* _WHAT TO PRODUCE_
Continue the article below on teaching children about money, starting after its last sentence.

The way we teach children about money has changed over the years. Learning about money used to mean focussing on the value and exchange of coins and notes. Whilst that remains an important part of learning about money, our children also need to learn about managing electronic funds through tools such as EFTPOS and PayWave, as well as skills such as budgeting.

Here are four key concepts to keep in mind when teaching your child about money.

Understanding money begins with solid numeracy skills

Money can be a difficult concept to teach and can take time to master. When young learners have a good numeracy foundation, they will find it easier to develop concepts about money and its uses.

A good numeracy checklist to support an understanding of money would include:

  • Recognition of numbers
  • Knowing how to add small numbers and count on
  • Counting in 2s,5s,10s
  • Rounding numbers up and down
  • Understanding place value to 100
  • Using a calculator.

Coins and Notes

One of the positives with coins and notes is that they are real life objects, which can make understanding the concept of exchanging them for goods and services easier.

However, coins and notes also come with their own challenges. Consider the confusing notion that when it comes to Australian coins, larger coins don’t mean an increase in value, in fact our largest coin is only worth 50 cents and one of our smallest is worth the most at $2.00!

Children and young people will need lots of practice understanding the differences between each note and coin and what their value is.

* _INFORMATION SHOWN_
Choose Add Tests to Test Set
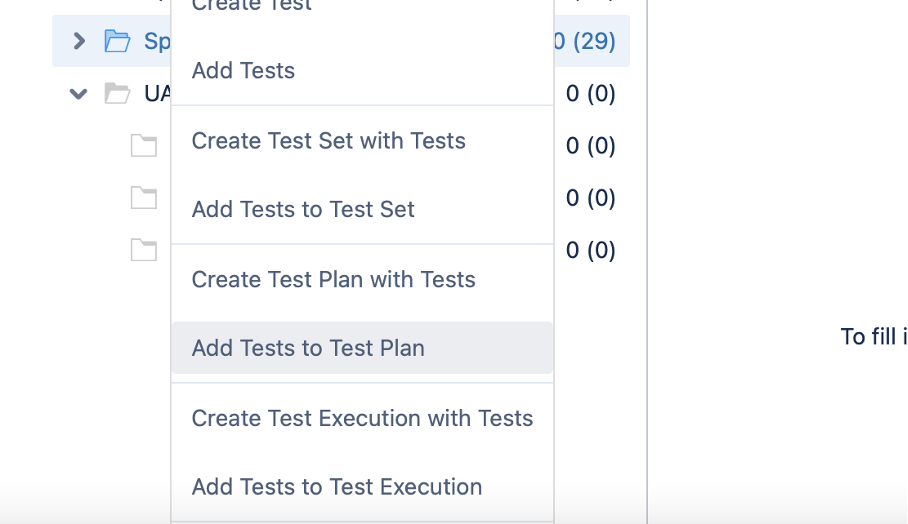This screenshot has height=524, width=908. tap(303, 210)
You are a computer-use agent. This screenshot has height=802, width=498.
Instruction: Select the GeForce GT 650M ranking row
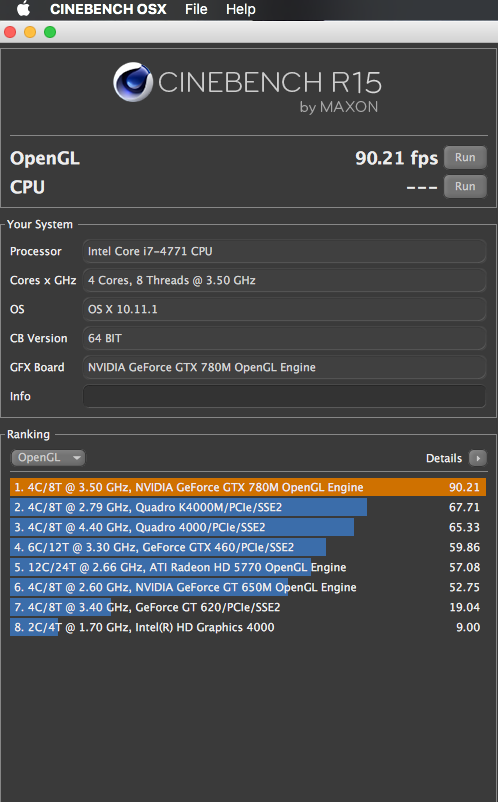(x=247, y=587)
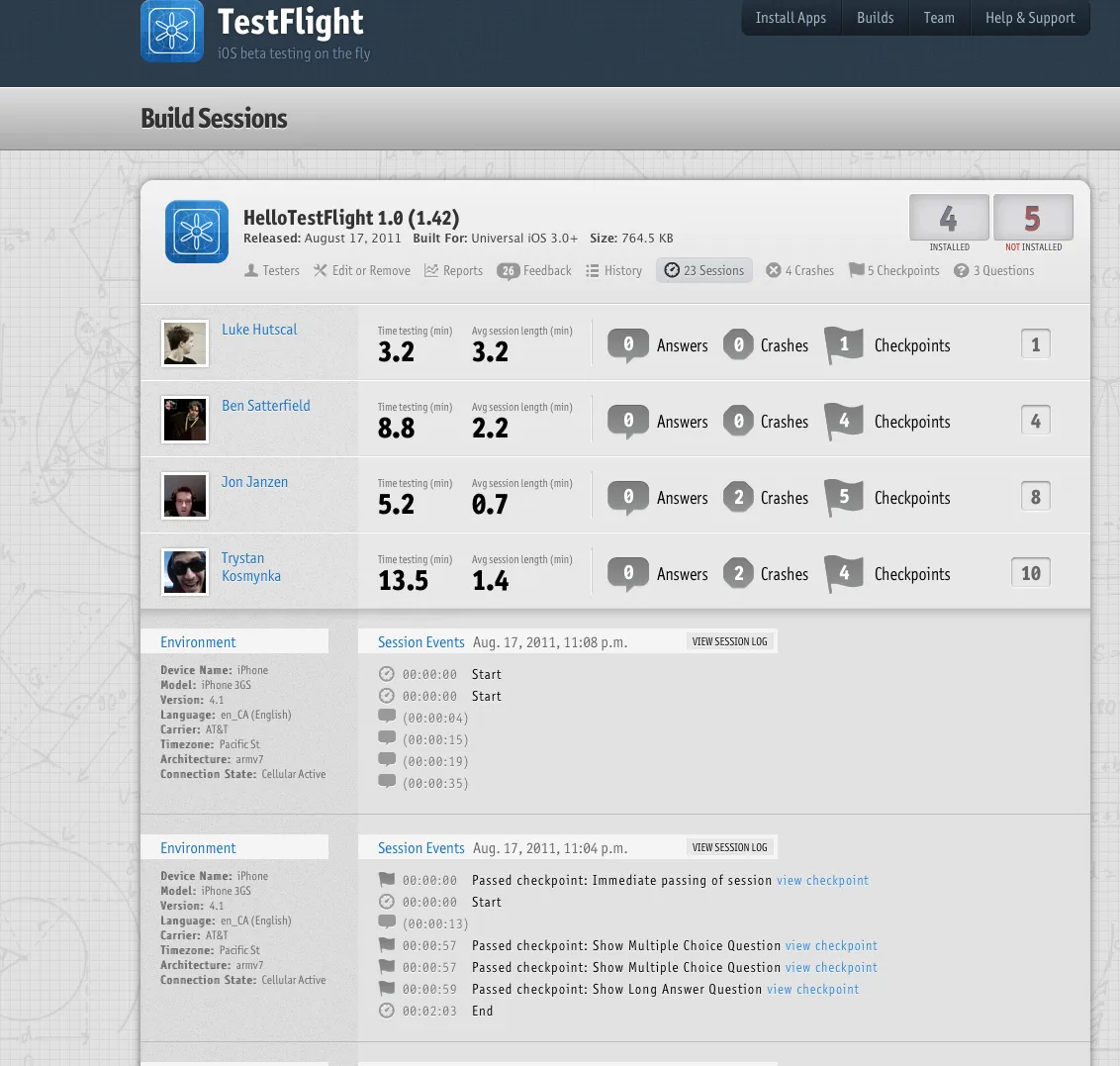The width and height of the screenshot is (1120, 1066).
Task: Open the Testers panel for HelloTestFlight
Action: coord(271,270)
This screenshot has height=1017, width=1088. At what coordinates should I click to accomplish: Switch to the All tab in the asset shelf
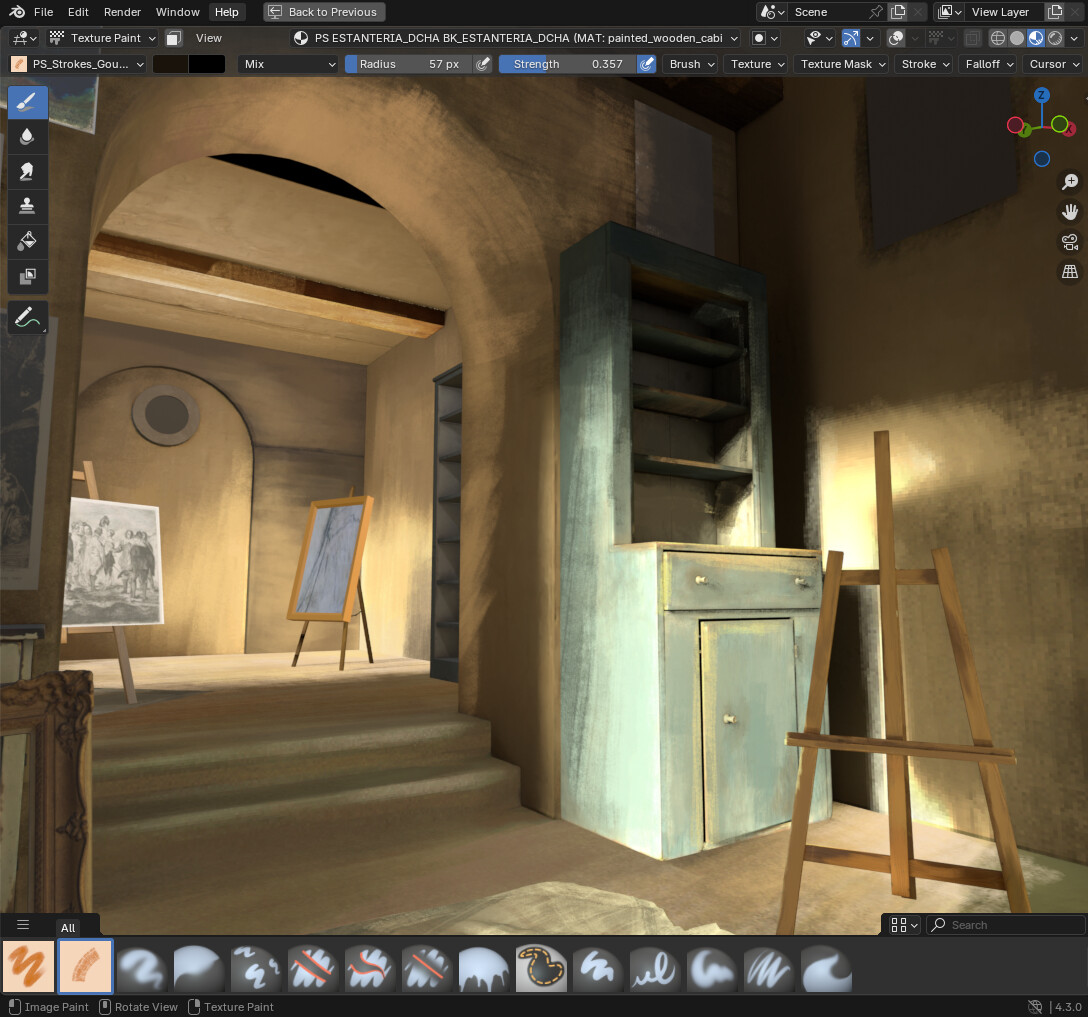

* _RESPONSE TO THIS TASK_
These are some practical ways to teach your child about money:

  • Match coins to the same coins
  • Putting coins and notes in order of value
  • Find amounts of coins to add, to make a value or cost for an item
  • When teaching about money use realistic values to the associated items. For example, match pictures of items with written word card money values on separate cards to be paired with correct item. This could be a cup of coffee = $4, or a pair of running shoes = $90.
  • Coins can be placed onto a number line and matched to numerals
  • Have a money wall chart on display to help children remember money values
  • $1 and $2 coins can be saved and exchanged for $5 and $10 notes before spending
  • Play shops
  • Using apps such as Learning Money Australia to learn about notes and coins.
A woman and a young girl with Down syndrome are sitting in a cafe looking at a mobile phone screen together and smiling.

Electronic funds

We now have a variety of ways to pay for our goods and services as such online banking apps, PayWave, Tap and Go and EFTPOS. As well as the use of coins and notes, learners need to understand how electronic funds work too.

One way to help learners develop their knowledge is to provide simple explanations of the process. Explain that with tools like tap and pay, when you tap your card, it’s using the money you’re made by working and saving and that each time you tap, you’ll have less money in your account

Some practical ways to develop understandings of electronic funds can include:

  • Using an ATM in real life
  • Using role play
  • Develop and use social stories/social scripts around the use of electronic funds
  • Practice with an app such as ATM Bank Teller.

Budgeting

Along with our understanding of what money is and how we can access and use it, learners also need to develop their knowledge about budgeting.

Discussing the difference between needs and wants can also help children and young people to think before they spend their money.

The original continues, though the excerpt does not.